In this ultimate how to implement guide to ISO 27001 Annex A 7.7 Clear Desk and Clear Screen, you will learn directly from an ISO 27001 Lead Auditor:
- The requirement of the control
- The required implementation steps
- The minimum requirement
I am Stuart Barker, the ISO 27001 Lead Auditor and author of the Ultimate ISO 27001 Toolkit.
Using over 30 years of industry experience across hundreds of audits, I’m giving you the exact templates, walkthroughs, and practical examples you need to achieve ISO 27001 certification.
Table of contents
- ISO 27001 Annex A Clear Desk and Clear Screen Implementation Checklist
- 1. Formalise the Physical Clear Desk Mandate
- 2. Enforce Automated Screen Locking via Group Policy (GPO)
- 3. Procure and Install Physical Privacy Filters
- 4. Standardise ‘Secure Print’ Workflows
- 5. Provide Lockable Storage for All Staff
- 6. Conduct unannounced ‘After-Hours’ Inspections
- 7. Secure Removable Media in High-Trust Zones
- 8. Implement ‘Whiteboard Hygiene’ Protocols
- 9. Enable Remote Wipe for Mobile Devices
- 10. Deliver Practical Behavioral Training
- ISO 27001 Annex A 7.7 SaaS / GRC Platform Implementation Failure Checklist
Implementing ISO 27001 Annex A 7.7 Clear Desk and Clear Screen is a foundational security protocol requiring the physical and digital shielding of sensitive information to prevent data leakage. This implementation provides the Business Benefit of reducing unauthorised exposure risks by enforcing automated screen locks and secure physical storage.

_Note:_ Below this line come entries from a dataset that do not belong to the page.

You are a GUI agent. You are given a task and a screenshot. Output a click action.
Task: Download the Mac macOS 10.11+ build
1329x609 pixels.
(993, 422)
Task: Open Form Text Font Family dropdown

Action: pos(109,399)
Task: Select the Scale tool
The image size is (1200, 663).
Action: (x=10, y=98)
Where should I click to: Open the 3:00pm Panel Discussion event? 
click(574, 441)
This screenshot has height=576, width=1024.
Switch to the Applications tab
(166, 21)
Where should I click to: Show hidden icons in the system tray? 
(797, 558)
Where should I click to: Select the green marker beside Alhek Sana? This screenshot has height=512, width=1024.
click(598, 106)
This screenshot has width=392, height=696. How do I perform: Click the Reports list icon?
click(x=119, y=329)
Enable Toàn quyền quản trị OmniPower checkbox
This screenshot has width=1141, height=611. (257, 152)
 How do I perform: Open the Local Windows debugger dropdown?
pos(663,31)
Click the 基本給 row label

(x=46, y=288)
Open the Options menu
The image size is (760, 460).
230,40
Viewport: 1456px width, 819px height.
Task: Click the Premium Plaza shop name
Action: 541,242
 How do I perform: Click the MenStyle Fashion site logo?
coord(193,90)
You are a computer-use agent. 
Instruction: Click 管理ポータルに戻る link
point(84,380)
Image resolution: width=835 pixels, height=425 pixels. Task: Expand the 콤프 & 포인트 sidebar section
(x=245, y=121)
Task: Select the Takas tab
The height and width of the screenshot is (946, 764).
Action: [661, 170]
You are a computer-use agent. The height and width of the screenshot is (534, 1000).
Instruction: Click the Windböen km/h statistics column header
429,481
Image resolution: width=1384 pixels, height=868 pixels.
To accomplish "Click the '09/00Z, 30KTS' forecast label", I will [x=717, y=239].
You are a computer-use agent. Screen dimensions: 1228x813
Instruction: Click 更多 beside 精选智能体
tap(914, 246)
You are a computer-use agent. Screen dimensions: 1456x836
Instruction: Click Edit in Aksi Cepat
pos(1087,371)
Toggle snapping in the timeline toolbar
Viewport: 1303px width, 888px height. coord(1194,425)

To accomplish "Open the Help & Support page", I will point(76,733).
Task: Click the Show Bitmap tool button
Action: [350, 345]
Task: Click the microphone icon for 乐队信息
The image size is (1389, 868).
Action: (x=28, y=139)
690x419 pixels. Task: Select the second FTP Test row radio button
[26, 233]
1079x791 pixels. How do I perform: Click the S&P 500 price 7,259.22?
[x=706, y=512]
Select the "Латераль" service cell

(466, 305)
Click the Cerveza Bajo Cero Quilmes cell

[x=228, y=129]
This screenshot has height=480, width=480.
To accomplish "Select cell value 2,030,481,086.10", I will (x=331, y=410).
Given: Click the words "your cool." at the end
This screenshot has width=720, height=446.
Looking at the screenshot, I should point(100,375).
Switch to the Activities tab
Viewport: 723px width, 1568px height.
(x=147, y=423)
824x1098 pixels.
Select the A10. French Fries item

ISO 27001 Annex A Clear Desk and Clear Screen Implementation Checklist
Use this implementation checklist to achieve compliance with ISO 27001 Annex A 7.7. This control mandates the physical and digital protection of information assets by ensuring sensitive data is not left exposed on physical surfaces or unattended digital displays.
1. Formalise the Physical Clear Desk Mandate
Control Requirement: High-classification physical information and storage media must be secured when not in use. Required Implementation Step: Open your Information Classification Policy and add a specific section for “Physical Environment”. Stipulate that all papers, notebooks, and removable media classified as ‘Confidential’ or higher must be stored in a locked drawer or cabinet whenever a staff member leaves their desk for more than 15 minutes.
Minimum Requirement: A signed policy document explicitly banning the overnight storage of sensitive documents on desks.
2. Enforce Automated Screen Locking via Group Policy (GPO)
Control Requirement: Information processing facilities must be protected when left unattended. Required Implementation Step: Open your Group Policy Management Console or MDM (e.g., Intune). Configure a global policy to force a screen lock after a maximum of 5 minutes of inactivity (1 minute for high-security zones) and ensure users cannot override these settings in their local OS preferences.
Minimum Requirement: A technical configuration report from AD or MDM showing the enforced inactivity timeout across all endpoints.
3. Procure and Install Physical Privacy Filters
Control Requirement: Protect information from unauthorised viewing (shoulder surfing). Required Implementation Step: Identify all workstations located in high-traffic areas, near windows, or in public-facing lobbies. Purchase and physically install privacy screens that limit the viewing angle to +/- 30 degrees, ensuring that only the person directly in front of the monitor can read the data.
Minimum Requirement: Visual verification and asset logs of privacy filters deployed to 100% of high-risk workstations.